### Given data
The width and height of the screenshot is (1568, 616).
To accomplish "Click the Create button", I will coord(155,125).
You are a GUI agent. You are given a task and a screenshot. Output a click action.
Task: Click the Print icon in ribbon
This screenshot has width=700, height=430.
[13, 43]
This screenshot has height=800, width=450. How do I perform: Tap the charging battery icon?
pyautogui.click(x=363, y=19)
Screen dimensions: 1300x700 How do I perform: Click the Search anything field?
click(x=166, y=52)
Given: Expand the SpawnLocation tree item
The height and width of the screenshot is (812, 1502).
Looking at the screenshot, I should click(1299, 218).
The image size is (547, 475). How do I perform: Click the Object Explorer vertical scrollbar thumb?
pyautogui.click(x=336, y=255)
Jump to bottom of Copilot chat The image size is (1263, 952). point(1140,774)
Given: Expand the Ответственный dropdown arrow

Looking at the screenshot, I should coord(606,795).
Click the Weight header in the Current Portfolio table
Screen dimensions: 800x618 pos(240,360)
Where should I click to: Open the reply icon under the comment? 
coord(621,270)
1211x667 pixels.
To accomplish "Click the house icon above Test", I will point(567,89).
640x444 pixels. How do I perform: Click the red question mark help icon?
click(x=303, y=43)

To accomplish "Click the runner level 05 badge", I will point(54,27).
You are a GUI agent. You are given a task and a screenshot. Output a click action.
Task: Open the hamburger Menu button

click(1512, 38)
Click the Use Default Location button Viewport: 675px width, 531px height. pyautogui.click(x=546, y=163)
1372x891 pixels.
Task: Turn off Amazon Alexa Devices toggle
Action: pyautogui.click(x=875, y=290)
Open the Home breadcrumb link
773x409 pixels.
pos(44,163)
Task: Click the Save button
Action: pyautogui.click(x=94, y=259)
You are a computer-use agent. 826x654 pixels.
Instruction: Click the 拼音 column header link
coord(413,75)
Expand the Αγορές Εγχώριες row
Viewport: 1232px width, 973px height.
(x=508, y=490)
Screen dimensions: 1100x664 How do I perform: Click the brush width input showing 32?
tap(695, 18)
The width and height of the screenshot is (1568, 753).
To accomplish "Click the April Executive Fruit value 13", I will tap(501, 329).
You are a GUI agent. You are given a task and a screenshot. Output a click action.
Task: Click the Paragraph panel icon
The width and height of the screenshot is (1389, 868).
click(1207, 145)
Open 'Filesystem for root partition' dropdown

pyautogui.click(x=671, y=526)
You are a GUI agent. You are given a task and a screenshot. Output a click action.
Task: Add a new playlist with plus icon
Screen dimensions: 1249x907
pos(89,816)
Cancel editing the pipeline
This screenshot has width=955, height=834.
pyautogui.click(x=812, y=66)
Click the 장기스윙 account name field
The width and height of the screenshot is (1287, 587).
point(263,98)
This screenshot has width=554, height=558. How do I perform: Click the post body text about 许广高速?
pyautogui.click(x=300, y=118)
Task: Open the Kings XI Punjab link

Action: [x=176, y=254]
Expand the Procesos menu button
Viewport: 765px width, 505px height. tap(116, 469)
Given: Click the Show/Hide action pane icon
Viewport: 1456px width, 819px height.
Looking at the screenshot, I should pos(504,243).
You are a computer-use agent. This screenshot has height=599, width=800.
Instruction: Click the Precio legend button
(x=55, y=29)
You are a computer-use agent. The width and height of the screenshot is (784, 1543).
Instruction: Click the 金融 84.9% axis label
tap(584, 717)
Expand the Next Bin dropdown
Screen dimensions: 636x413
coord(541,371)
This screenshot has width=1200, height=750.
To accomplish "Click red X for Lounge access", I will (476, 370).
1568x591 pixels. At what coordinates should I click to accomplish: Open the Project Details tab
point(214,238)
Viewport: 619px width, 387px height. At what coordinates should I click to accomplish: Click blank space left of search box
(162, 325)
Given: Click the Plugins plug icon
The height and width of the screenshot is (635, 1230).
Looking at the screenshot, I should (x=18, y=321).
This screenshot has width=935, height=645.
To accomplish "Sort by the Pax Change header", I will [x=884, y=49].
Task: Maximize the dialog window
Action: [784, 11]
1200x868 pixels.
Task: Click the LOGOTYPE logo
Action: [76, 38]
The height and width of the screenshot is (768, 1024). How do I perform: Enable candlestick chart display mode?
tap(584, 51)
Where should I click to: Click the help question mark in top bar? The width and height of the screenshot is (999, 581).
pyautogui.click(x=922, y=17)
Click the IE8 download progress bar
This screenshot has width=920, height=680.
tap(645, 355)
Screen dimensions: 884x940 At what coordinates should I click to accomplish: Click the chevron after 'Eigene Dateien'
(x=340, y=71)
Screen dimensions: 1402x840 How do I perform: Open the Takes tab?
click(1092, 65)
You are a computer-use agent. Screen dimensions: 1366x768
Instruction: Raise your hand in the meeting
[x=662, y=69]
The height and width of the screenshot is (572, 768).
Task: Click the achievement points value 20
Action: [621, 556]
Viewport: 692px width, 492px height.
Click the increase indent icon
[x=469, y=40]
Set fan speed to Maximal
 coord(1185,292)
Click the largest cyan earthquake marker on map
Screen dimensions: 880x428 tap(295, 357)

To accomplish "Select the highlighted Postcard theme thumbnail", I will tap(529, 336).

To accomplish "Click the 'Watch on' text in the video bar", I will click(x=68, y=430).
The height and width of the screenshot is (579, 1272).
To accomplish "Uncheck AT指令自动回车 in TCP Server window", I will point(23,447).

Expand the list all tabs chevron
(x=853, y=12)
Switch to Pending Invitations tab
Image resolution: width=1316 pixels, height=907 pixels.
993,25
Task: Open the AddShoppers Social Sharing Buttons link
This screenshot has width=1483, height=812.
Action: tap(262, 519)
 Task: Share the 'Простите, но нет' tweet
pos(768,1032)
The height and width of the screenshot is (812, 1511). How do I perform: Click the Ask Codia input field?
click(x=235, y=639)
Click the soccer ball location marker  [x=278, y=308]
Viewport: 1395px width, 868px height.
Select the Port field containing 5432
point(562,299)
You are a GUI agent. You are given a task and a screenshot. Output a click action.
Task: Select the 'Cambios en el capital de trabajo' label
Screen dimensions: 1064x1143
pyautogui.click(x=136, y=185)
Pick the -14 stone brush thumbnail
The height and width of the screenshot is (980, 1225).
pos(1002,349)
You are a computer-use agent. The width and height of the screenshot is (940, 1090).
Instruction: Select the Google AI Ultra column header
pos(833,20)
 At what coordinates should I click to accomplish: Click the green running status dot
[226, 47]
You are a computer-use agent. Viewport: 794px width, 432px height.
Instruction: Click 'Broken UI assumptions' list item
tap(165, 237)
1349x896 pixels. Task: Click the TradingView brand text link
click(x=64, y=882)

### The problem
Rewrite all of the material above, replacing "GUI agent" with "desktop agent" wherever it occurs and leaving everything else unchanged.

### Completed exercise
The width and height of the screenshot is (1568, 616).
To accomplish "Click the Create button", I will coord(155,125).
You are a desktop agent. You are given a task and a screenshot. Output a click action.
Task: Click the Print icon in ribbon
This screenshot has width=700, height=430.
[13, 43]
This screenshot has height=800, width=450. How do I perform: Tap the charging battery icon?
pyautogui.click(x=363, y=19)
Screen dimensions: 1300x700 How do I perform: Click the Search anything field?
click(x=166, y=52)
Given: Expand the SpawnLocation tree item
The height and width of the screenshot is (812, 1502).
Looking at the screenshot, I should click(1299, 218).
The image size is (547, 475). How do I perform: Click the Object Explorer vertical scrollbar thumb?
pyautogui.click(x=336, y=255)
Jump to bottom of Copilot chat The image size is (1263, 952). point(1140,774)
Given: Expand the Ответственный dropdown arrow

Looking at the screenshot, I should coord(606,795).
Click the Weight header in the Current Portfolio table
Screen dimensions: 800x618 pos(240,360)
Where should I click to: Open the reply icon under the comment? 
coord(621,270)
1211x667 pixels.
To accomplish "Click the house icon above Test", I will point(567,89).
640x444 pixels. How do I perform: Click the red question mark help icon?
click(x=303, y=43)

To accomplish "Click the runner level 05 badge", I will point(54,27).
You are a desktop agent. You are given a task and a screenshot. Output a click action.
Task: Open the hamburger Menu button

click(1512, 38)
Click the Use Default Location button Viewport: 675px width, 531px height. pyautogui.click(x=546, y=163)
1372x891 pixels.
Task: Turn off Amazon Alexa Devices toggle
Action: pyautogui.click(x=875, y=290)
Open the Home breadcrumb link
773x409 pixels.
pos(44,163)
Task: Click the Save button
Action: pyautogui.click(x=94, y=259)
You are a computer-use agent. 826x654 pixels.
Instruction: Click the 拼音 column header link
coord(413,75)
Expand the Αγορές Εγχώριες row
Viewport: 1232px width, 973px height.
(x=508, y=490)
Screen dimensions: 1100x664 How do I perform: Click the brush width input showing 32?
tap(695, 18)
The width and height of the screenshot is (1568, 753).
To accomplish "Click the April Executive Fruit value 13", I will tap(501, 329).
You are a desktop agent. You are given a task and a screenshot. Output a click action.
Task: Click the Paragraph panel icon
The width and height of the screenshot is (1389, 868).
click(1207, 145)
Open 'Filesystem for root partition' dropdown

pyautogui.click(x=671, y=526)
You are a desktop agent. You are given a task and a screenshot. Output a click action.
Task: Add a new playlist with plus icon
Screen dimensions: 1249x907
pos(89,816)
Cancel editing the pipeline
This screenshot has width=955, height=834.
pyautogui.click(x=812, y=66)
Click the 장기스윙 account name field
The width and height of the screenshot is (1287, 587).
point(263,98)
This screenshot has width=554, height=558. How do I perform: Click the post body text about 许广高速?
pyautogui.click(x=300, y=118)
Task: Open the Kings XI Punjab link

Action: [x=176, y=254]
Expand the Procesos menu button
Viewport: 765px width, 505px height. tap(116, 469)
Given: Click the Show/Hide action pane icon
Viewport: 1456px width, 819px height.
Looking at the screenshot, I should pos(504,243).
You are a computer-use agent. This screenshot has height=599, width=800.
Instruction: Click the Precio legend button
(x=55, y=29)
You are a computer-use agent. The width and height of the screenshot is (784, 1543).
Instruction: Click the 金融 84.9% axis label
tap(584, 717)
Expand the Next Bin dropdown
Screen dimensions: 636x413
coord(541,371)
This screenshot has width=1200, height=750.
To accomplish "Click red X for Lounge access", I will (476, 370).
1568x591 pixels. At what coordinates should I click to accomplish: Open the Project Details tab
point(214,238)
Viewport: 619px width, 387px height. At what coordinates should I click to accomplish: Click blank space left of search box
(162, 325)
Given: Click the Plugins plug icon
The height and width of the screenshot is (635, 1230).
Looking at the screenshot, I should (x=18, y=321).
This screenshot has width=935, height=645.
To accomplish "Sort by the Pax Change header", I will [x=884, y=49].
Task: Maximize the dialog window
Action: [784, 11]
1200x868 pixels.
Task: Click the LOGOTYPE logo
Action: [76, 38]
The height and width of the screenshot is (768, 1024). How do I perform: Enable candlestick chart display mode?
tap(584, 51)
Where should I click to: Click the help question mark in top bar? The width and height of the screenshot is (999, 581).
pyautogui.click(x=922, y=17)
Click the IE8 download progress bar
This screenshot has width=920, height=680.
tap(645, 355)
Screen dimensions: 884x940 At what coordinates should I click to accomplish: Click the chevron after 'Eigene Dateien'
(x=340, y=71)
Screen dimensions: 1402x840 How do I perform: Open the Takes tab?
click(1092, 65)
You are a computer-use agent. Screen dimensions: 1366x768
Instruction: Raise your hand in the meeting
[x=662, y=69]
The height and width of the screenshot is (572, 768).
Task: Click the achievement points value 20
Action: [621, 556]
Viewport: 692px width, 492px height.
Click the increase indent icon
[x=469, y=40]
Set fan speed to Maximal
 coord(1185,292)
Click the largest cyan earthquake marker on map
Screen dimensions: 880x428 tap(295, 357)

To accomplish "Select the highlighted Postcard theme thumbnail", I will tap(529, 336).

To accomplish "Click the 'Watch on' text in the video bar", I will click(x=68, y=430).
The height and width of the screenshot is (579, 1272).
To accomplish "Uncheck AT指令自动回车 in TCP Server window", I will point(23,447).

Expand the list all tabs chevron
(x=853, y=12)
Switch to Pending Invitations tab
Image resolution: width=1316 pixels, height=907 pixels.
993,25
Task: Open the AddShoppers Social Sharing Buttons link
This screenshot has width=1483, height=812.
Action: tap(262, 519)
 Task: Share the 'Простите, но нет' tweet
pos(768,1032)
The height and width of the screenshot is (812, 1511). How do I perform: Click the Ask Codia input field?
click(x=235, y=639)
Click the soccer ball location marker  [x=278, y=308]
Viewport: 1395px width, 868px height.
Select the Port field containing 5432
point(562,299)
You are a desktop agent. You are given a task and a screenshot. Output a click action.
Task: Select the 'Cambios en el capital de trabajo' label
Screen dimensions: 1064x1143
pyautogui.click(x=136, y=185)
Pick the -14 stone brush thumbnail
The height and width of the screenshot is (980, 1225).
pos(1002,349)
You are a computer-use agent. The width and height of the screenshot is (940, 1090).
Instruction: Select the Google AI Ultra column header
pos(833,20)
 At what coordinates should I click to accomplish: Click the green running status dot
[226, 47]
You are a computer-use agent. Viewport: 794px width, 432px height.
Instruction: Click 'Broken UI assumptions' list item
tap(165, 237)
1349x896 pixels. Task: Click the TradingView brand text link
click(x=64, y=882)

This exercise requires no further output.